→ **PROBLEM STATEMENT**
Rewrite the material from the line containing "Where should I click to: Choose" through the line containing "(x=264, y=30)", inclusive, so that "arrowhead" becomes "arrow tip" and nothing else changes. Return only those lines, leaving out the pictures.

→ **GIVEN RECORDS**
*****

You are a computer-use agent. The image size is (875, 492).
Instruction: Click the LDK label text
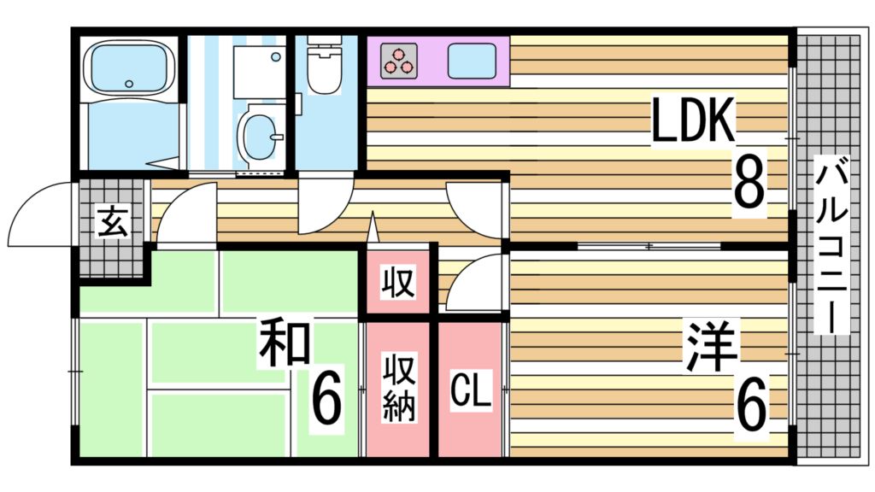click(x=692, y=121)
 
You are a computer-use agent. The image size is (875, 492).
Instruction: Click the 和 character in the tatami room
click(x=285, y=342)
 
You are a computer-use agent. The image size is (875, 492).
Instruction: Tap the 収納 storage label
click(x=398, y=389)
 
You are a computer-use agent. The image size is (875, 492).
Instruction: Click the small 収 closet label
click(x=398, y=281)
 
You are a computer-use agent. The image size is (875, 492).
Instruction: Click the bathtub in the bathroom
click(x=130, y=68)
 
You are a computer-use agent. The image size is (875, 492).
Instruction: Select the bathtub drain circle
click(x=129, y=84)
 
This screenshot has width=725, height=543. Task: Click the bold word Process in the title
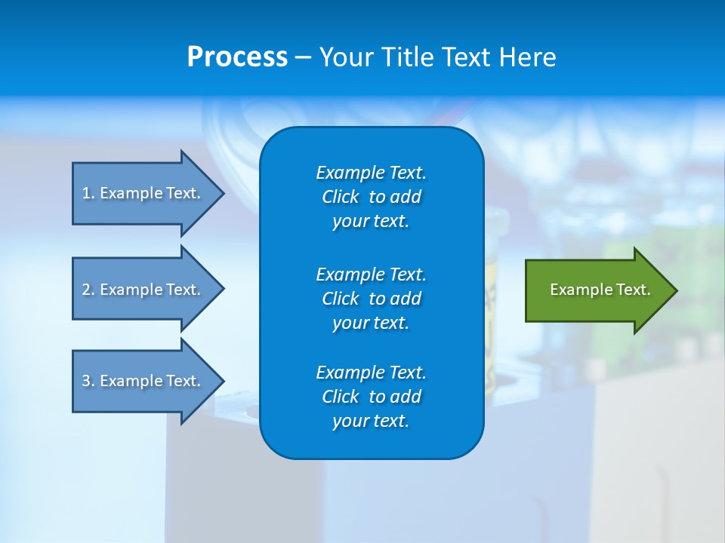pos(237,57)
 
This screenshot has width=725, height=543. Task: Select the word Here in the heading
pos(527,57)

*****

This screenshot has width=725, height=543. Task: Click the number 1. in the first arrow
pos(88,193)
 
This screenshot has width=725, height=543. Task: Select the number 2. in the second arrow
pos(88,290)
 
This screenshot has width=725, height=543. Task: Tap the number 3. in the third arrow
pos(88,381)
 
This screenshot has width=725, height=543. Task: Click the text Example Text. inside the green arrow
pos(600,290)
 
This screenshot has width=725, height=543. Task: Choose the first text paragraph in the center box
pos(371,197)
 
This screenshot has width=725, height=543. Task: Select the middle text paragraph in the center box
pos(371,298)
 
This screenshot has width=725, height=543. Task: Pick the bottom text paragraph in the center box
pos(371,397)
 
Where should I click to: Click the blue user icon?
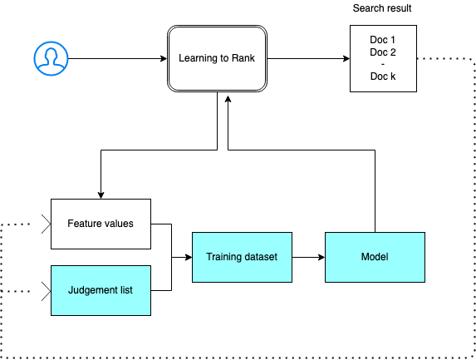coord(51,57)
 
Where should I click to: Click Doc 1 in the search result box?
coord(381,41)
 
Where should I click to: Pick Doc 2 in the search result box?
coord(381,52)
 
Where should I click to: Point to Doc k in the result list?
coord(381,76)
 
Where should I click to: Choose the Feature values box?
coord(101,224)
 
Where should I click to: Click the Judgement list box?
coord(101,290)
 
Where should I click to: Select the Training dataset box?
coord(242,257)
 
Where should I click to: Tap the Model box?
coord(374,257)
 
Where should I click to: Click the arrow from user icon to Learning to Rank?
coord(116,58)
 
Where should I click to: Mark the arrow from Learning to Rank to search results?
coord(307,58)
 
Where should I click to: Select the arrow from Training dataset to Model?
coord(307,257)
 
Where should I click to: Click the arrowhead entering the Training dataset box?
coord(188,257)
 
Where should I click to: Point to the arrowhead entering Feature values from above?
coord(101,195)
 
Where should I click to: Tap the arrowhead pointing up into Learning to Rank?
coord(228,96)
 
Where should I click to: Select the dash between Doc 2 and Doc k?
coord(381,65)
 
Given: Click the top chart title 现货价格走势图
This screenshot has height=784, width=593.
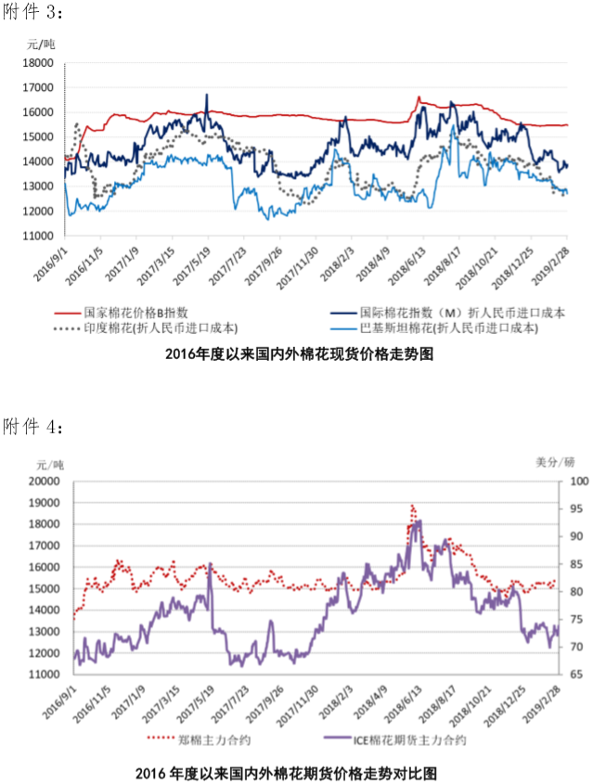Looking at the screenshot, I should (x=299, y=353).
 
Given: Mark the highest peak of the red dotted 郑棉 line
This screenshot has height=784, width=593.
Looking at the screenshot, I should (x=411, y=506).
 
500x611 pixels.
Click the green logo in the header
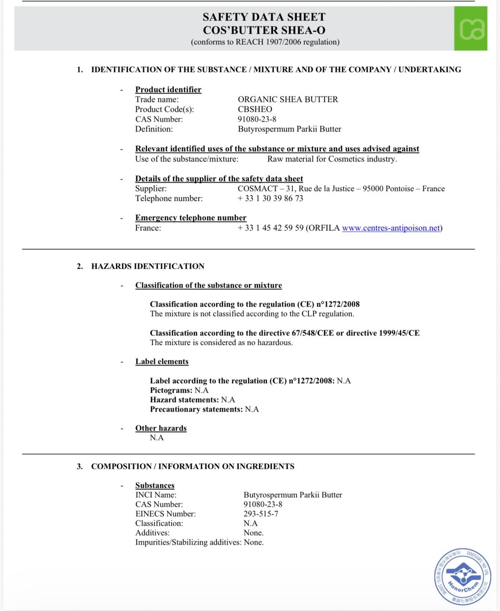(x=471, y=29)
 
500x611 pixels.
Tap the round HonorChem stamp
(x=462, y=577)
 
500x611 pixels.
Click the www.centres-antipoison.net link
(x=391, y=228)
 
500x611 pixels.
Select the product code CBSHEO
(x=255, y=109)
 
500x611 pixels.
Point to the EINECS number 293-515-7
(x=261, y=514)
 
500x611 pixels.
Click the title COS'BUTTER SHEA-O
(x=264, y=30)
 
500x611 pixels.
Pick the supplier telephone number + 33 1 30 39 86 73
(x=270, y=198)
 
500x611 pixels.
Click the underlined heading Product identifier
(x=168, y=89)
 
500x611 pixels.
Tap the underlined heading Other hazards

*****

→ **RESPONSE TO THIS EXERCISE**
Where should I click to: Choose the Feature values box?
coord(101,224)
 
Where should I click to: Click the Judgement list box?
coord(101,290)
 
Where should I click to: Select the Training dataset box?
coord(242,257)
 
Where should I click to: Tap the Model box?
coord(374,257)
 
Where should I click to: Click the arrow from user icon to Learning to Rank?
coord(116,58)
 
Where should I click to: Mark the arrow from Learning to Rank to search results?
coord(307,58)
 
Where should I click to: Select the arrow from Training dataset to Model?
coord(307,257)
 
Where should I click to: Click the arrow tip entering the Training dataset box?
coord(188,257)
 
Where should I click to: Point to the arrow tip entering Feature values from above?
coord(101,195)
 
Where should I click to: Tap the arrow tip pointing up into Learning to Rank?
coord(228,96)
 
Where should I click to: Select the dash between Doc 2 and Doc k?
coord(381,65)
 
Given: Click the top chart title 现货价格走势图
This screenshot has height=784, width=593.
Looking at the screenshot, I should (x=299, y=353).
 
Given: Mark the highest peak of the red dotted 郑棉 line
This screenshot has height=784, width=593.
Looking at the screenshot, I should (x=411, y=506).
 
500x611 pixels.
Click the green logo in the header
(x=471, y=29)
 
500x611 pixels.
Tap the round HonorChem stamp
(x=462, y=577)
 
500x611 pixels.
Click the www.centres-antipoison.net link
(x=391, y=228)
 
500x611 pixels.
Select the product code CBSHEO
(x=255, y=109)
 
500x611 pixels.
Point to the EINECS number 293-515-7
(x=261, y=514)
 
500x611 pixels.
Click the title COS'BUTTER SHEA-O
(x=264, y=30)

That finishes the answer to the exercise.